DOCUMENT EXCERPT
It is well-known that ERISA has multiple, often conflicting, objectives, but the Court in Rutledge focused on the objective to “make the benefits promised by an employer more secure by mandating certain oversight systems and other standard procedures.” To achieve that objective, Congress sought to establish “a uniform body of benefits law” to minimize “the administrative and financial burden of complying with conflicting directives[.]” Therefore, the Court held: ERISA “is primarily concerned with preempting laws that require providers to structure benefit plans in particular ways, such as by requiring payment of specific benefits[.]” The Court then provided a shorthand: if a state law “governs a central matter of plan administration or interferes with nationally uniform plan administration,” then it is preempted.
The Court held that one of the lines it had previously drawn in deciding the boundaries of express preemption applied here: “ERISA does not pre-empt state rate regulations that merely increase costs or alter incentives for ERISA plans without forcing plans to adopt any particular scheme of substantive coverage.” The Court relied on New York State Conference of Blue Cross & Blue Shield Plans v. Travelers Ins. Co., 514 U. S. 645 (1995), which held that ERISA did not preempt a New York law imposing surcharges on hospital billing rates for patients covered by insurers other than one of the Blues. Though the New York law incentivized plans to insure benefits with one of the Blues, it did not “bind plan administrators to any particular choice” because “any plan will shop for the best deal it can get.”
Concluding that “Act 900 is merely a form of cost regulation[,]” the Court found that forcing PBMs to pay higher costs for some drugs, and passing those costs along to plans, did not interfere with a central matter of plan administration or with national uniformity.
The Court rejected the argument that Act 900 affects plan design by mandating a particular pricing methodology for pharmacy benefits, finding “that argument is just a long way of saying that Act 900 regulates reimbursement rates.”

MATERIAL PROVIDED

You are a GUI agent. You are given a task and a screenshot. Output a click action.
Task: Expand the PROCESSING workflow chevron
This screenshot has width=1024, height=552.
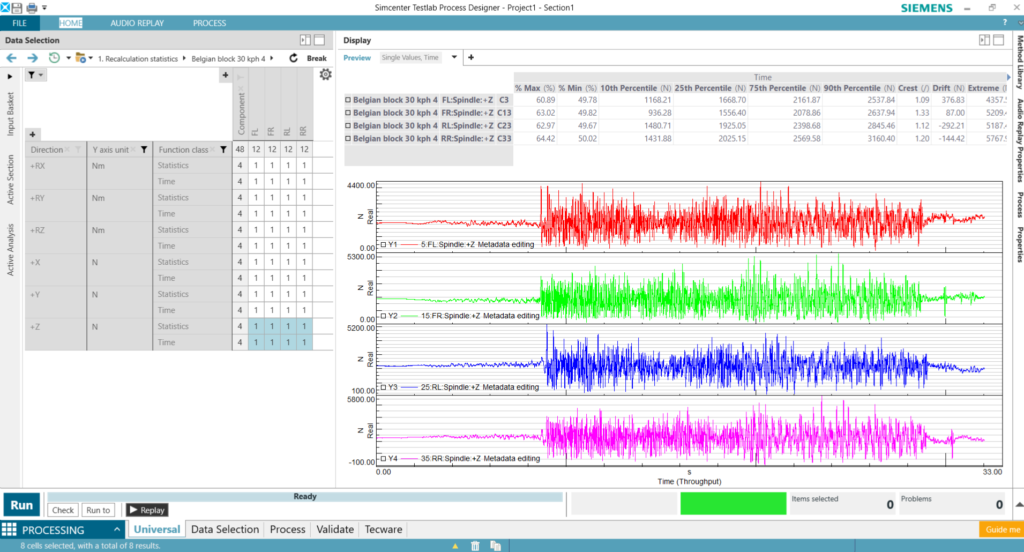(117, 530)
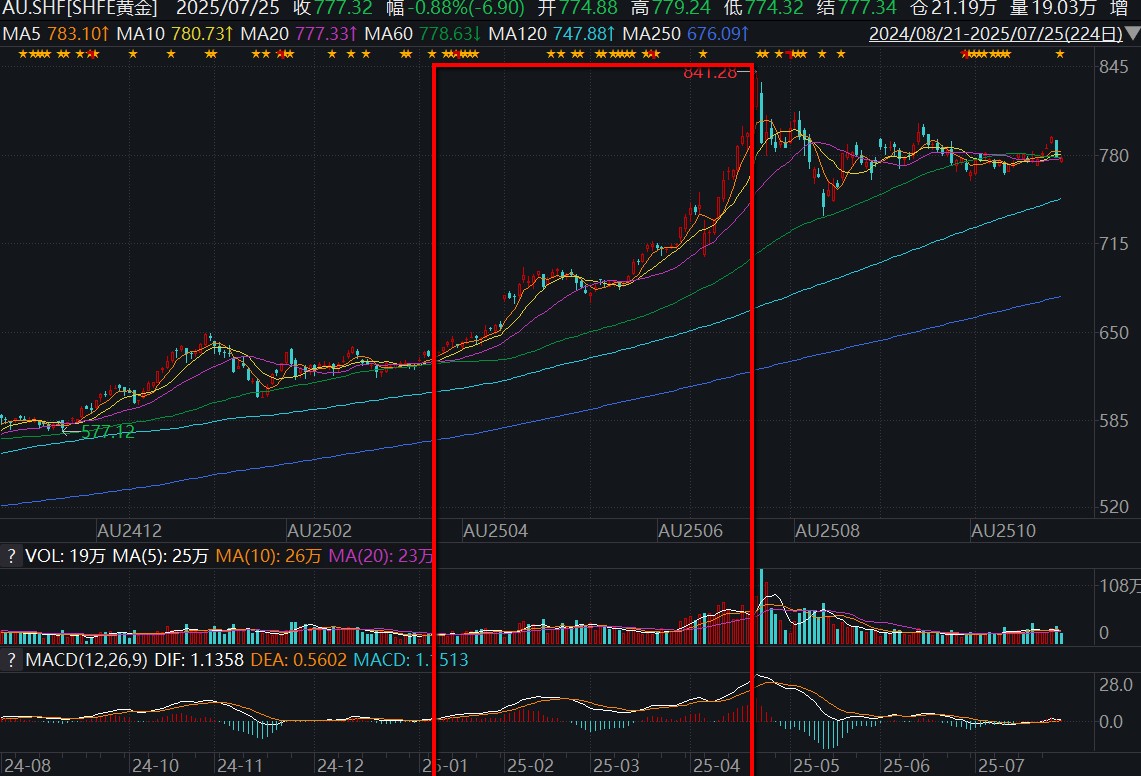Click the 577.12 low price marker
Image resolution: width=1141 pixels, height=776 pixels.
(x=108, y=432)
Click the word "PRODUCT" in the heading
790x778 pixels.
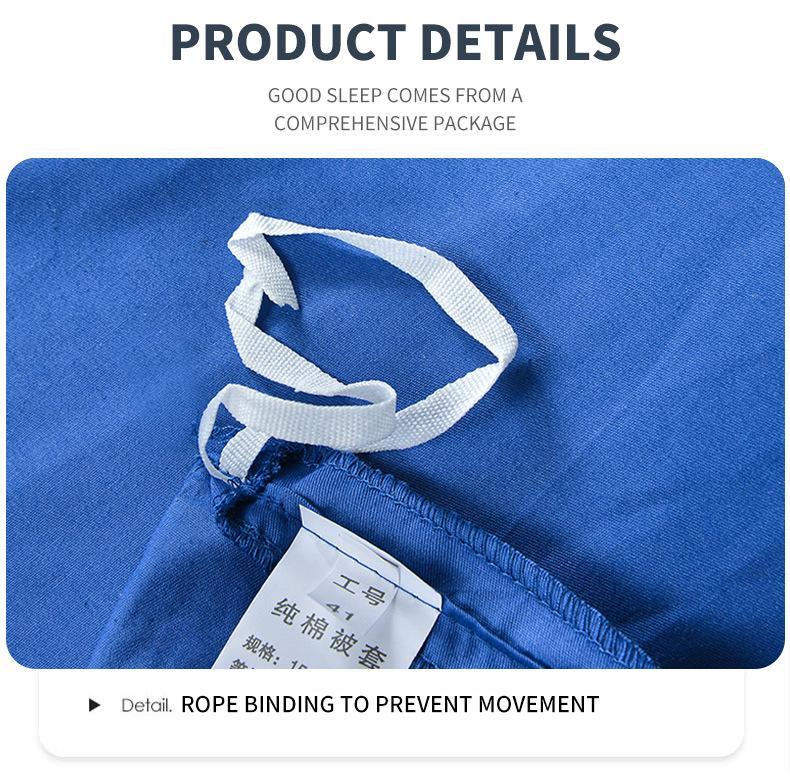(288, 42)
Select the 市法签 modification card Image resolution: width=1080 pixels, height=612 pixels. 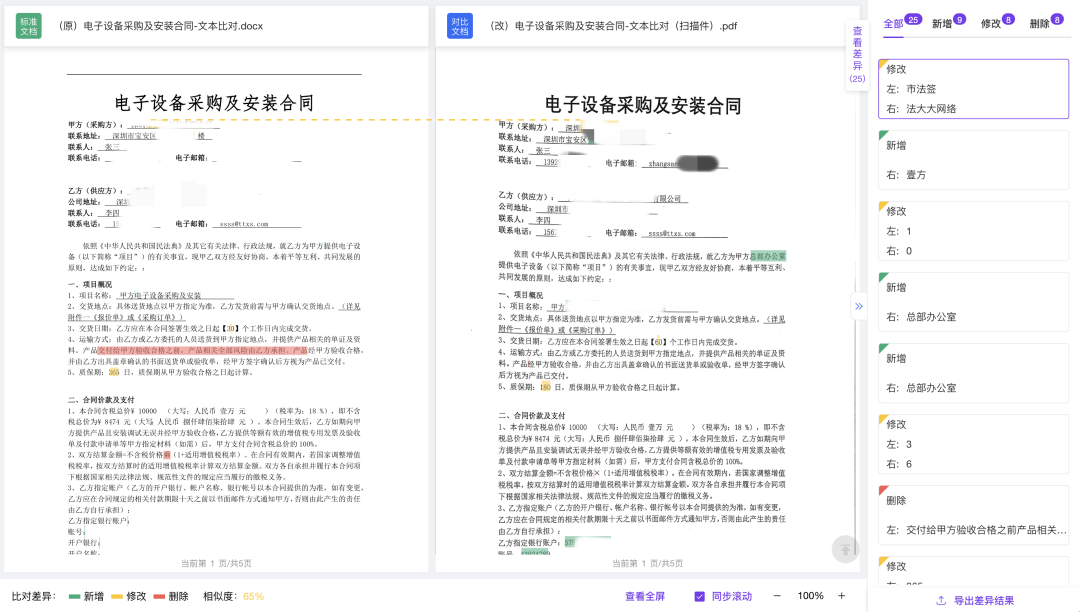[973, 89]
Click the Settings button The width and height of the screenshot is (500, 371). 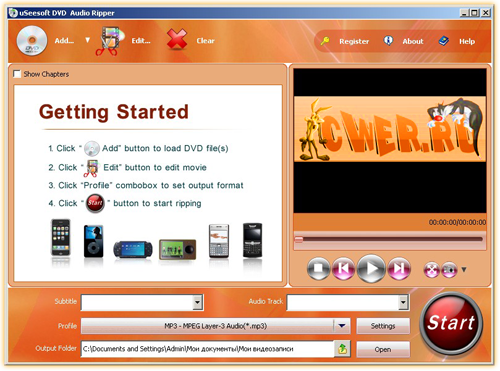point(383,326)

==

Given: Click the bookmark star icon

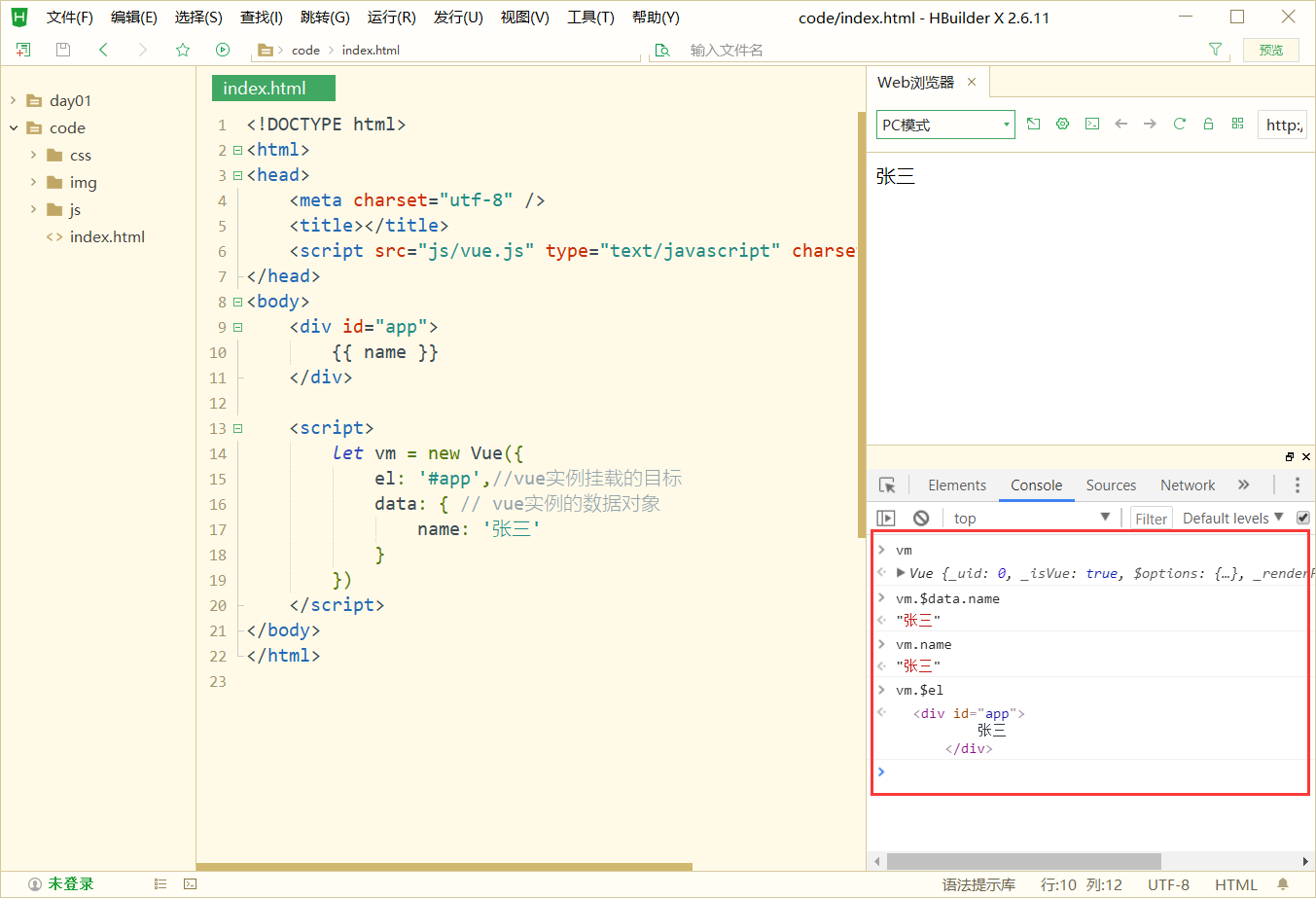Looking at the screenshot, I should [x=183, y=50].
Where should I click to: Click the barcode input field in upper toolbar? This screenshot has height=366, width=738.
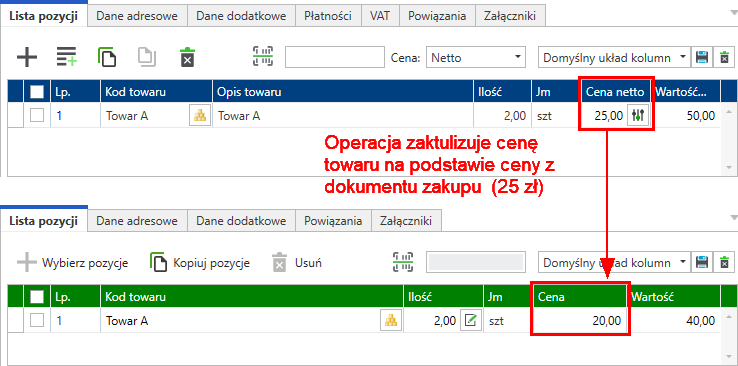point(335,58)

TASK 1
Translate the following sentence from the ERISA preemption excerpt into Spanish: "The Court relied on New York State Conference of Blue Cross & Blue Shield Plans v. Travelers Ins. Co., 514 U. S. 645 (1995), which held that ERISA did not preempt a New York law imposing surcharges on hospital billing rates for patients covered by insurers other than one of the Blues."
TASK 2
Transcribe from the ERISA preemption excerpt the part that opens with the words containing "It is well-known" and closes with "it is preempted.".
TASK 3
Using the ERISA preemption excerpt, state whether each statement agrees with it, answering yes or no and quoting the deciding words: (a) The Court found that forcing PBMs to pay higher costs for some drugs did not interfere with a central matter of plan administration. (b) Travelers held that ERISA preempted the New York surcharge law. (c) The Court accepted the argument that Act 900 mandates a particular pricing methodology for pharmacy benefits.

EXERCISE SOLUTION 1
El Tribunal se basó en New York State Conference of Blue Cross & Blue Shield Plans v. Travelers Ins. Co., 514 U. S. 645 (1995), que resolvió que la ERISA no desplazaba una ley de Nueva York que imponía recargos sobre las tarifas de facturación hospitalaria para los pacientes cubiertos por aseguradoras distintas de alguna de las Blues.

EXERCISE SOLUTION 2
It is well-known that ERISA has multiple, often conflicting, objectives, but the Court in Rutledge focused on the objective to “make the benefits promised by an employer more secure by mandating certain oversight systems and other standard procedures.” To achieve that objective, Congress sought to establish “a uniform body of benefits law” to minimize “the administrative and financial burden of complying with conflicting directives[.]” Therefore, the Court held: ERISA “is primarily concerned with preempting laws that require providers to structure benefit plans in particular ways, such as by requiring payment of specific benefits[.]” The Court then provided a shorthand: if a state law “governs a central matter of plan administration or interferes with nationally uniform plan administration,” then it is preempted.

EXERCISE SOLUTION 3
(a) Yes: "the Court found that forcing PBMs to pay higher costs for some drugs, and passing those costs along to plans, did not interfere with a central matter of plan administration or with national uniformity."
(b) No: "which held that ERISA did not preempt a New York law imposing surcharges on hospital billing rates"
(c) No: "The Court rejected the argument that Act 900 affects plan design by mandating a particular pricing methodology for pharmacy benefits"